Item coordinate data:
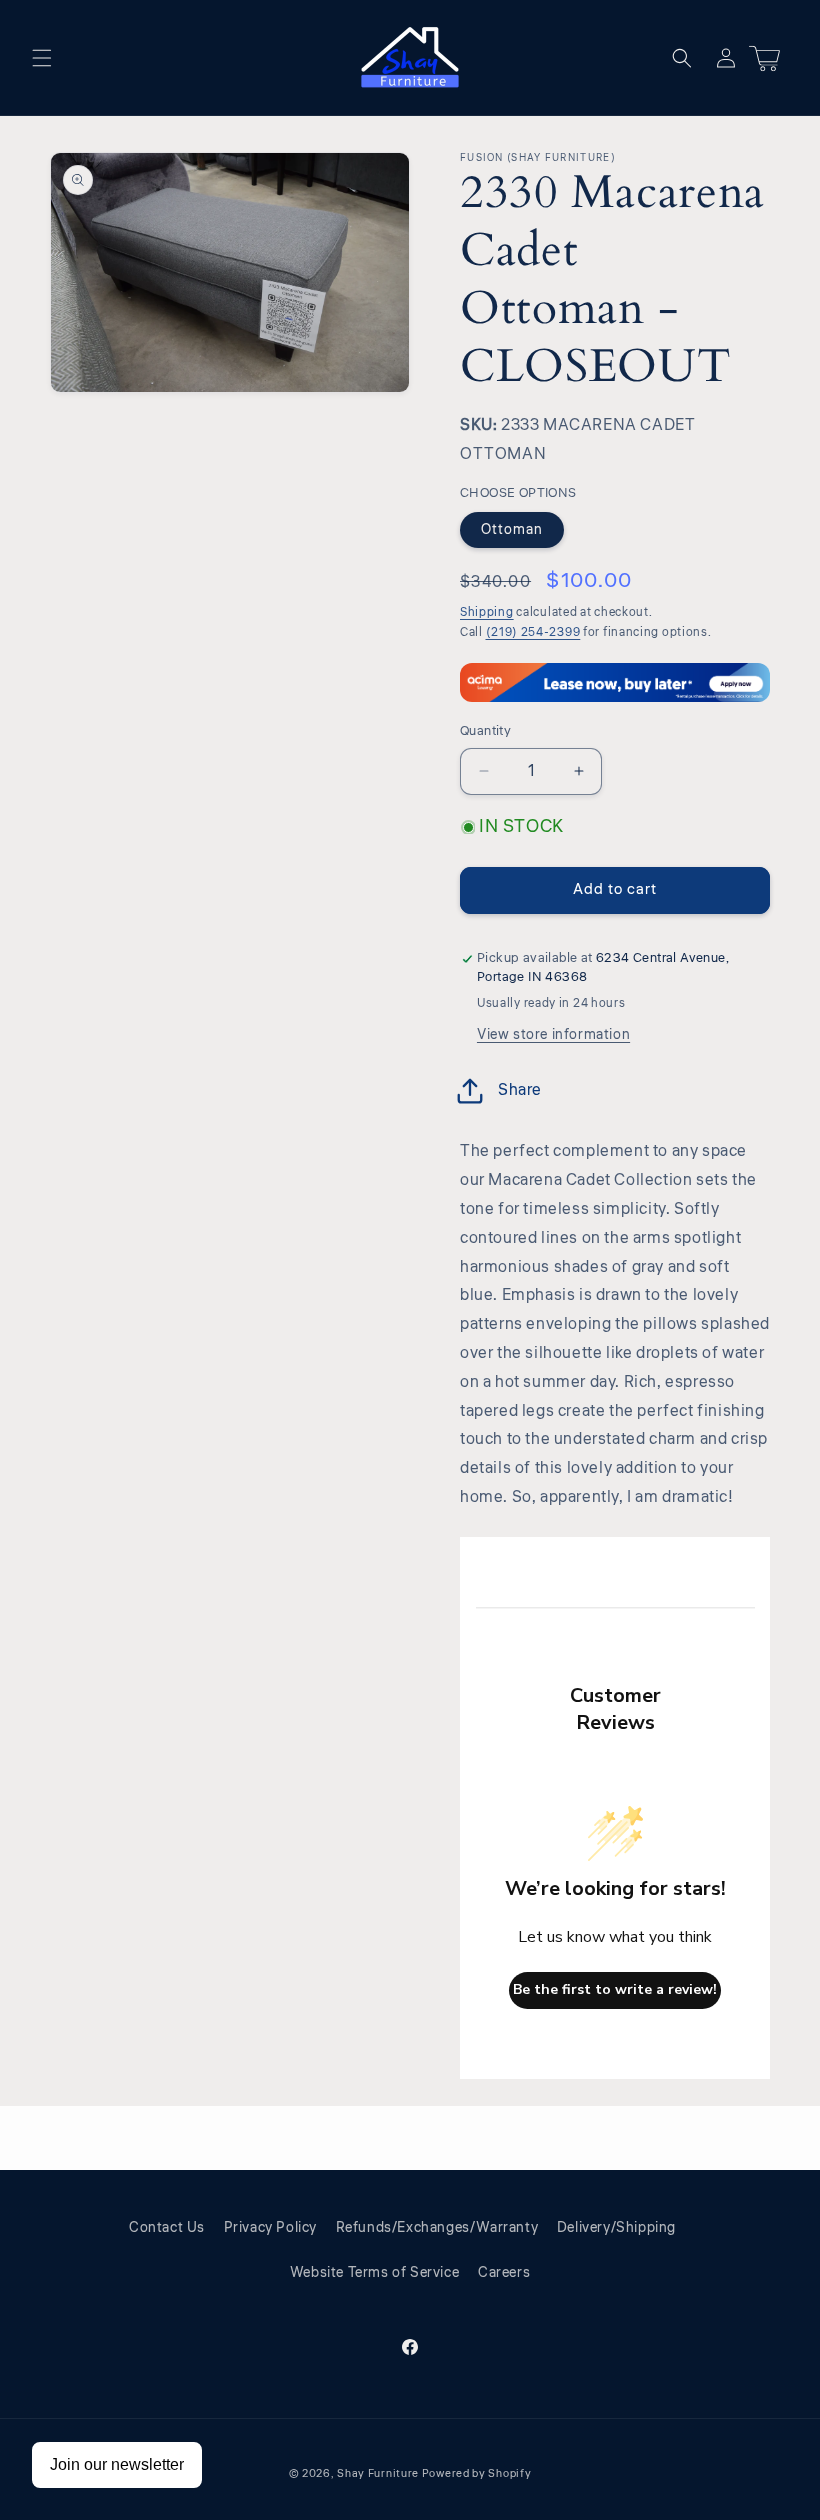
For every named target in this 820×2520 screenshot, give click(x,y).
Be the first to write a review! (615, 1989)
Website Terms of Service (374, 2273)
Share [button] (520, 1090)
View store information (553, 1035)
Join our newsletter (117, 2464)
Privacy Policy (270, 2228)
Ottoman (512, 530)
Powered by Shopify (477, 2473)
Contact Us (167, 2228)
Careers (504, 2273)
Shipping (487, 612)
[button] (42, 58)
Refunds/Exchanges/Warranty (437, 2228)
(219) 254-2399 (533, 632)
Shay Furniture (378, 2473)
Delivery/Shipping (616, 2228)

PROBLEM REQUIREMENTS: Rename "Contact Us" to "Get in Touch" throughout the data above and reproduce every line with nothing else changed. Leave the picture out of your answer.

SOLUTION TO THE PROBLEM:
For every named target in this 820×2520 screenshot, give click(x,y).
Be the first to write a review! (615, 1989)
Website Terms of Service (374, 2273)
Share [button] (520, 1090)
View store information (553, 1035)
Join our newsletter (117, 2464)
Privacy Policy (270, 2228)
Ottoman (512, 530)
Powered by Shopify (477, 2473)
Get in Touch (167, 2228)
Careers (504, 2273)
Shipping (487, 612)
[button] (42, 58)
Refunds/Exchanges/Warranty (437, 2228)
(219) 254-2399 (533, 632)
Shay Furniture (378, 2473)
Delivery/Shipping (616, 2228)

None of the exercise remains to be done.